Tasteless but still funny




Still missing the 2nd half of that thing


Oh, I didn’t post it, the first par. is really the crux of it all.


From the BD6 department

My girlfriend and I had sex a couple of days ago.
She looked at me and said, “Turn the light off and stick it in my butt”.
I guess I should have waited for the bulb to cool off first.


Admin, if this should be in sports, Just PM me I can move it.

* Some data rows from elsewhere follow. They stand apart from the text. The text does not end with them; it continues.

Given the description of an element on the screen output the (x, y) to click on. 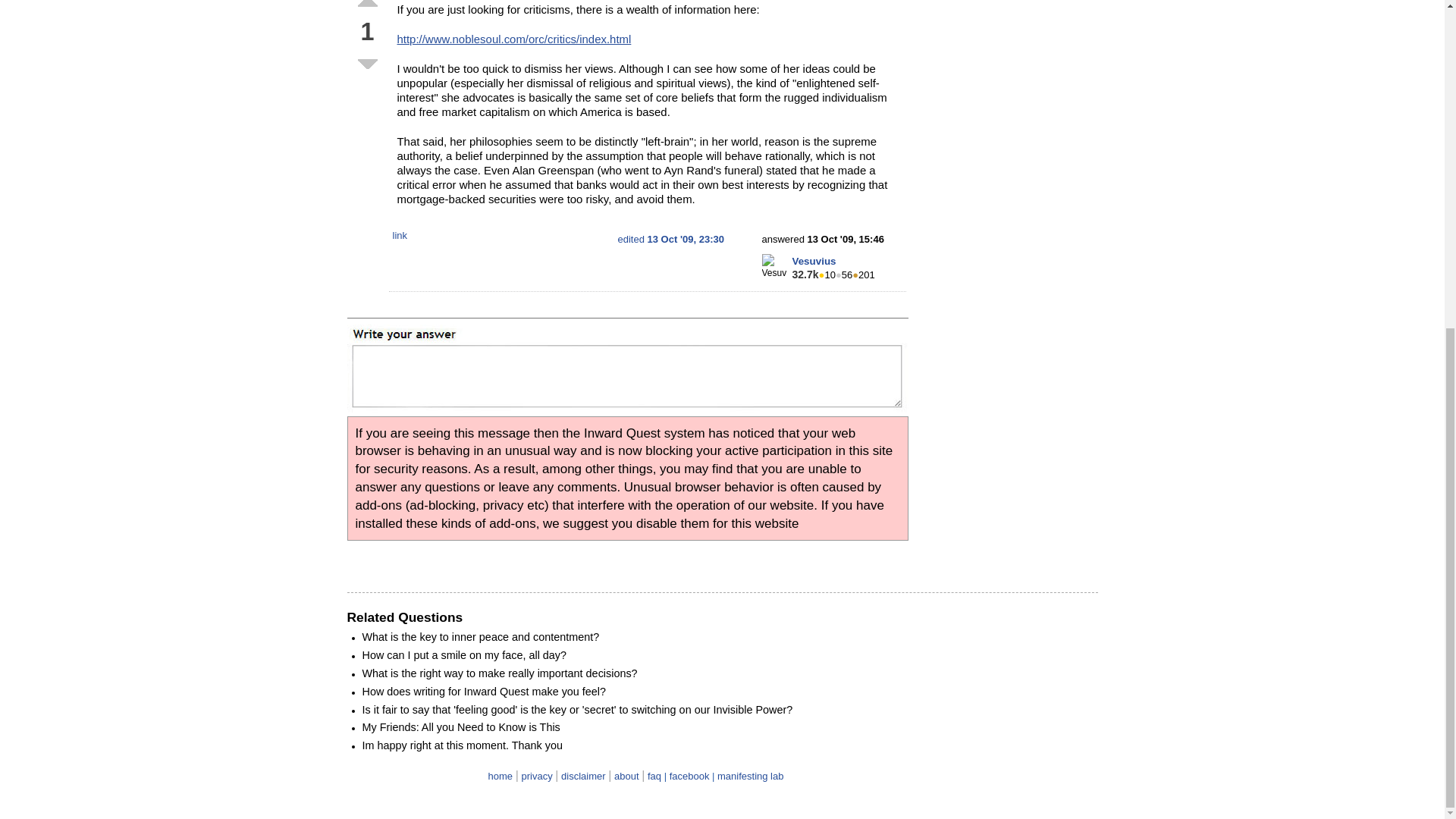
How can I put a smile on my face, all day? (464, 654)
10 badges (826, 274)
Vesuvius (813, 260)
What is the key to inner peace and contentment? (480, 636)
edited 13 Oct '09, 23:30 (670, 238)
current number of votes (367, 32)
link (400, 235)
permanent link to this answer (400, 235)
32699 karma (805, 274)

I’m a scientist who’s researching bestiality between humans and dogs…
If you’d like more details, I’ll be in my lab.


I hate Hitler jokes
They take me out of mein kampfort zone.



Didn’t know what a Mondeo was so


If you don’t know what to wear, just come in your jeans



So what’s wet on the inside
hairy on the outside
starts with a "c"
ends with a "t"
and has a “u” and a “n” in between?









A coconut



My kid and I were in a very crowded public restroom at a sporting arena, after looking to the man using the urinal to his right, my 6 year old son turns to address me on his left and exclaims…
"Daddy, that man’s wiener is a lot bigger than yours!"
The whole bathroom heard and looked immediately at me.
So I put my hand around my kid and told him, "Well son, that’s because daddy isn’t aroused by men.”


A woman in the news had to have a canister of perfume removed from her rectum. It was Chanel No. 2.


Man: Hello 911? My wife and I have been in an accident and she hit the windshield.

911: How’s her head?

Man: Not bad, but her sister’s better.





What do broccoli and anal sex have in common?
If you were forced to try it as a kid, you probably don’t like it as an adult.